> _Task to complete_
Reproduce all of the following items, swapping "Window menu" for "View menu" and leaving everything else untouched.

> _Material for the task_
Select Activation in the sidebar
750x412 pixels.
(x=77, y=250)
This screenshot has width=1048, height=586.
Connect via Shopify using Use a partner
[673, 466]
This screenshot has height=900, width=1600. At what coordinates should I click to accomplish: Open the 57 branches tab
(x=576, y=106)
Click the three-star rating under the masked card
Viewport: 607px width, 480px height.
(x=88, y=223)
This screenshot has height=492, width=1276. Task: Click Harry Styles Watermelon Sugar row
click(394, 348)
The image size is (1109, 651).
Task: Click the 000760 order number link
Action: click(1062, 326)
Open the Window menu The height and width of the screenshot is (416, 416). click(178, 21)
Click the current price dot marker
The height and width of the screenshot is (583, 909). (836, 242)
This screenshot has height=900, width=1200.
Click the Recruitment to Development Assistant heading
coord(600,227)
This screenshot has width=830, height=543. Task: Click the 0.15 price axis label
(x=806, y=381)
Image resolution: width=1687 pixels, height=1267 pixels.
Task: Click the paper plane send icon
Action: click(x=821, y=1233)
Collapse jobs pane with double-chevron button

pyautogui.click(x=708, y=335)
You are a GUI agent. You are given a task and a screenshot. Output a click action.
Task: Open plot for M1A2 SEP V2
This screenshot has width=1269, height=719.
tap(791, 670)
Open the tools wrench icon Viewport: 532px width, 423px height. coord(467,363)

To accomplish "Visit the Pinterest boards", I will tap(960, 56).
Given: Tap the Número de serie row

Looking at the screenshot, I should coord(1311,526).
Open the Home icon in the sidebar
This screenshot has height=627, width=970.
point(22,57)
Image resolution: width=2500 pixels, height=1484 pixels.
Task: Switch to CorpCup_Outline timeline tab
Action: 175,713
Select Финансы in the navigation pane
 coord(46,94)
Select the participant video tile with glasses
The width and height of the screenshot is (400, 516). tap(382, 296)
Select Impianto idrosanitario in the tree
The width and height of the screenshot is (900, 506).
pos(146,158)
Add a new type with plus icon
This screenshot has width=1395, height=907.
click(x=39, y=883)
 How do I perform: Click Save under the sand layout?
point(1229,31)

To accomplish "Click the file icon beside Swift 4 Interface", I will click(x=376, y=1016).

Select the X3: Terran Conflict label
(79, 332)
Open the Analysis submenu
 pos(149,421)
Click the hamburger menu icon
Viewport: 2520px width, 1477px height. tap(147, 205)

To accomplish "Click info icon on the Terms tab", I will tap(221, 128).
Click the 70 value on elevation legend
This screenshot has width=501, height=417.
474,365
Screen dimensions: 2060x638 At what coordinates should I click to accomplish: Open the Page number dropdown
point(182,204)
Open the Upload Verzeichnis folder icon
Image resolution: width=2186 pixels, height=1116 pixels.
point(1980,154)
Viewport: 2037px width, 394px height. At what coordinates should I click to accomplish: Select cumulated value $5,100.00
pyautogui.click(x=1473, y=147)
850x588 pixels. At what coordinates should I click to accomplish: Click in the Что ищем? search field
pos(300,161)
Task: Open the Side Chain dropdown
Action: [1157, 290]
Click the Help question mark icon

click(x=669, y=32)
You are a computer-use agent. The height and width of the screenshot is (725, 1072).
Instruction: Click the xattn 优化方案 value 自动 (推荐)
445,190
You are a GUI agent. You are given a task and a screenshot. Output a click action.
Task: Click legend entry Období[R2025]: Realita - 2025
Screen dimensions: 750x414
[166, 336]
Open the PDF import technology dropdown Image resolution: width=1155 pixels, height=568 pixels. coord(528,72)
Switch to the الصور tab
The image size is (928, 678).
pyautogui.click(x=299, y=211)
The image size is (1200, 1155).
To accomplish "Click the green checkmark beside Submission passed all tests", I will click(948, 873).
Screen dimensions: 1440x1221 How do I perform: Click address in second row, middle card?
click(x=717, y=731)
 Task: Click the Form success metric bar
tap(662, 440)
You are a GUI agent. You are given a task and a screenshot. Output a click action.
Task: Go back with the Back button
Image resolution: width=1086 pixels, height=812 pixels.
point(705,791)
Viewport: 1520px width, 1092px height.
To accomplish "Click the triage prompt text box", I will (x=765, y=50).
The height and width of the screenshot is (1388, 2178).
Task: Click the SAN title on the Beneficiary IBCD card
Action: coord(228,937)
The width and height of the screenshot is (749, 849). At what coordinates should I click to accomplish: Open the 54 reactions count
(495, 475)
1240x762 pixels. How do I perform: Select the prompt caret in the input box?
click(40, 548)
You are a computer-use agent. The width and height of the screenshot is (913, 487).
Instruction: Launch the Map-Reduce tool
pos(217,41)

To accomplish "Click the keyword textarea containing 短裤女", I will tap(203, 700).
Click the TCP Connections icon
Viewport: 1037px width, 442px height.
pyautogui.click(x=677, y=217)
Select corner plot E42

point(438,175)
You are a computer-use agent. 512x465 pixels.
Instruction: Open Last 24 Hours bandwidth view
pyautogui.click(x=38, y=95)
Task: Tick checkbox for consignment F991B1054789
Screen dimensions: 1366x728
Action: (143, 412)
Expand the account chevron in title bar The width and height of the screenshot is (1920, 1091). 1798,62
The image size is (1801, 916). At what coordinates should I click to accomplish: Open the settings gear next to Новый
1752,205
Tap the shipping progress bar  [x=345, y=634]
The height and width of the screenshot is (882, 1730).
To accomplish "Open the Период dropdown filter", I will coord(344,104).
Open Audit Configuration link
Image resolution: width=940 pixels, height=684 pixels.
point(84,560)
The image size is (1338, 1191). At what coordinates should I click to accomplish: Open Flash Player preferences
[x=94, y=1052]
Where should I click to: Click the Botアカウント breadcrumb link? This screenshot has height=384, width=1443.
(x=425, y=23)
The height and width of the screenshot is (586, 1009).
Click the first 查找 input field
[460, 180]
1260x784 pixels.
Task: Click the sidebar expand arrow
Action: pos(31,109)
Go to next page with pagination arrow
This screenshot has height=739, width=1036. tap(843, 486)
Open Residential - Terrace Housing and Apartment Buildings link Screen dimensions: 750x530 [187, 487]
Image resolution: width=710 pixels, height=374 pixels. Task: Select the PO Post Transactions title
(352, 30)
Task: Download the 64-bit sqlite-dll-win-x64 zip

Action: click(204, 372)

> _Output for this exercise_
Select Activation in the sidebar
750x412 pixels.
(x=77, y=250)
This screenshot has width=1048, height=586.
Connect via Shopify using Use a partner
[673, 466]
This screenshot has height=900, width=1600. At what coordinates should I click to accomplish: Open the 57 branches tab
(x=576, y=106)
Click the three-star rating under the masked card
Viewport: 607px width, 480px height.
(x=88, y=223)
This screenshot has height=492, width=1276. Task: Click Harry Styles Watermelon Sugar row
click(394, 348)
The image size is (1109, 651).
Task: Click the 000760 order number link
Action: click(1062, 326)
Open the View menu The height and width of the screenshot is (416, 416). click(178, 21)
Click the current price dot marker
The height and width of the screenshot is (583, 909). (836, 242)
This screenshot has height=900, width=1200.
Click the Recruitment to Development Assistant heading
coord(600,227)
This screenshot has width=830, height=543. Task: Click the 0.15 price axis label
(x=806, y=381)
Image resolution: width=1687 pixels, height=1267 pixels.
Task: Click the paper plane send icon
Action: click(x=821, y=1233)
Collapse jobs pane with double-chevron button

pyautogui.click(x=708, y=335)
You are a GUI agent. You are given a task and a screenshot. Output a click action.
Task: Open plot for M1A2 SEP V2
This screenshot has width=1269, height=719.
tap(791, 670)
Open the tools wrench icon Viewport: 532px width, 423px height. coord(467,363)

To accomplish "Visit the Pinterest boards", I will tap(960, 56).
Given: Tap the Número de serie row

Looking at the screenshot, I should coord(1311,526).
Open the Home icon in the sidebar
This screenshot has height=627, width=970.
point(22,57)
Image resolution: width=2500 pixels, height=1484 pixels.
Task: Switch to CorpCup_Outline timeline tab
Action: 175,713
Select Финансы in the navigation pane
 coord(46,94)
Select the participant video tile with glasses
The width and height of the screenshot is (400, 516). tap(382, 296)
Select Impianto idrosanitario in the tree
The width and height of the screenshot is (900, 506).
pos(146,158)
Add a new type with plus icon
This screenshot has width=1395, height=907.
click(x=39, y=883)
 How do I perform: Click Save under the sand layout?
point(1229,31)

To accomplish "Click the file icon beside Swift 4 Interface", I will click(x=376, y=1016).

Select the X3: Terran Conflict label
(79, 332)
Open the Analysis submenu
 pos(149,421)
Click the hamburger menu icon
Viewport: 2520px width, 1477px height. tap(147, 205)

To accomplish "Click info icon on the Terms tab", I will tap(221, 128).
Click the 70 value on elevation legend
This screenshot has width=501, height=417.
474,365
Screen dimensions: 2060x638 At what coordinates should I click to accomplish: Open the Page number dropdown
point(182,204)
Open the Upload Verzeichnis folder icon
Image resolution: width=2186 pixels, height=1116 pixels.
point(1980,154)
Viewport: 2037px width, 394px height. At what coordinates should I click to accomplish: Select cumulated value $5,100.00
pyautogui.click(x=1473, y=147)
850x588 pixels. At what coordinates should I click to accomplish: Click in the Что ищем? search field
pos(300,161)
Task: Open the Side Chain dropdown
Action: [1157, 290]
Click the Help question mark icon

click(x=669, y=32)
You are a computer-use agent. The height and width of the screenshot is (725, 1072).
Instruction: Click the xattn 优化方案 value 自动 (推荐)
445,190
You are a GUI agent. You are given a task and a screenshot. Output a click action.
Task: Click legend entry Období[R2025]: Realita - 2025
Screen dimensions: 750x414
[166, 336]
Open the PDF import technology dropdown Image resolution: width=1155 pixels, height=568 pixels. coord(528,72)
Switch to the الصور tab
The image size is (928, 678).
pyautogui.click(x=299, y=211)
The image size is (1200, 1155).
To accomplish "Click the green checkmark beside Submission passed all tests", I will click(948, 873).
Screen dimensions: 1440x1221 How do I perform: Click address in second row, middle card?
click(x=717, y=731)
 Task: Click the Form success metric bar
tap(662, 440)
You are a GUI agent. You are given a task and a screenshot. Output a click action.
Task: Go back with the Back button
Image resolution: width=1086 pixels, height=812 pixels.
point(705,791)
Viewport: 1520px width, 1092px height.
To accomplish "Click the triage prompt text box", I will (x=765, y=50).
The height and width of the screenshot is (1388, 2178).
Task: Click the SAN title on the Beneficiary IBCD card
Action: coord(228,937)
The width and height of the screenshot is (749, 849). At what coordinates should I click to accomplish: Open the 54 reactions count
(495, 475)
1240x762 pixels. How do I perform: Select the prompt caret in the input box?
click(40, 548)
You are a computer-use agent. The width and height of the screenshot is (913, 487).
Instruction: Launch the Map-Reduce tool
pos(217,41)

To accomplish "Click the keyword textarea containing 短裤女", I will tap(203, 700).
Click the TCP Connections icon
Viewport: 1037px width, 442px height.
pyautogui.click(x=677, y=217)
Select corner plot E42

point(438,175)
You are a computer-use agent. 512x465 pixels.
Instruction: Open Last 24 Hours bandwidth view
pyautogui.click(x=38, y=95)
Task: Tick checkbox for consignment F991B1054789
Screen dimensions: 1366x728
Action: (143, 412)
Expand the account chevron in title bar The width and height of the screenshot is (1920, 1091). 1798,62
The image size is (1801, 916). At what coordinates should I click to accomplish: Open the settings gear next to Новый
1752,205
Tap the shipping progress bar  [x=345, y=634]
The height and width of the screenshot is (882, 1730).
To accomplish "Open the Период dropdown filter", I will coord(344,104).
Open Audit Configuration link
Image resolution: width=940 pixels, height=684 pixels.
point(84,560)
The image size is (1338, 1191). At what coordinates should I click to accomplish: Open Flash Player preferences
[x=94, y=1052]
Where should I click to: Click the Botアカウント breadcrumb link? This screenshot has height=384, width=1443.
(x=425, y=23)
The height and width of the screenshot is (586, 1009).
Click the first 查找 input field
[460, 180]
1260x784 pixels.
Task: Click the sidebar expand arrow
Action: pos(31,109)
Go to next page with pagination arrow
This screenshot has height=739, width=1036. tap(843, 486)
Open Residential - Terrace Housing and Apartment Buildings link Screen dimensions: 750x530 [187, 487]
Image resolution: width=710 pixels, height=374 pixels. Task: Select the PO Post Transactions title
(352, 30)
Task: Download the 64-bit sqlite-dll-win-x64 zip

Action: click(204, 372)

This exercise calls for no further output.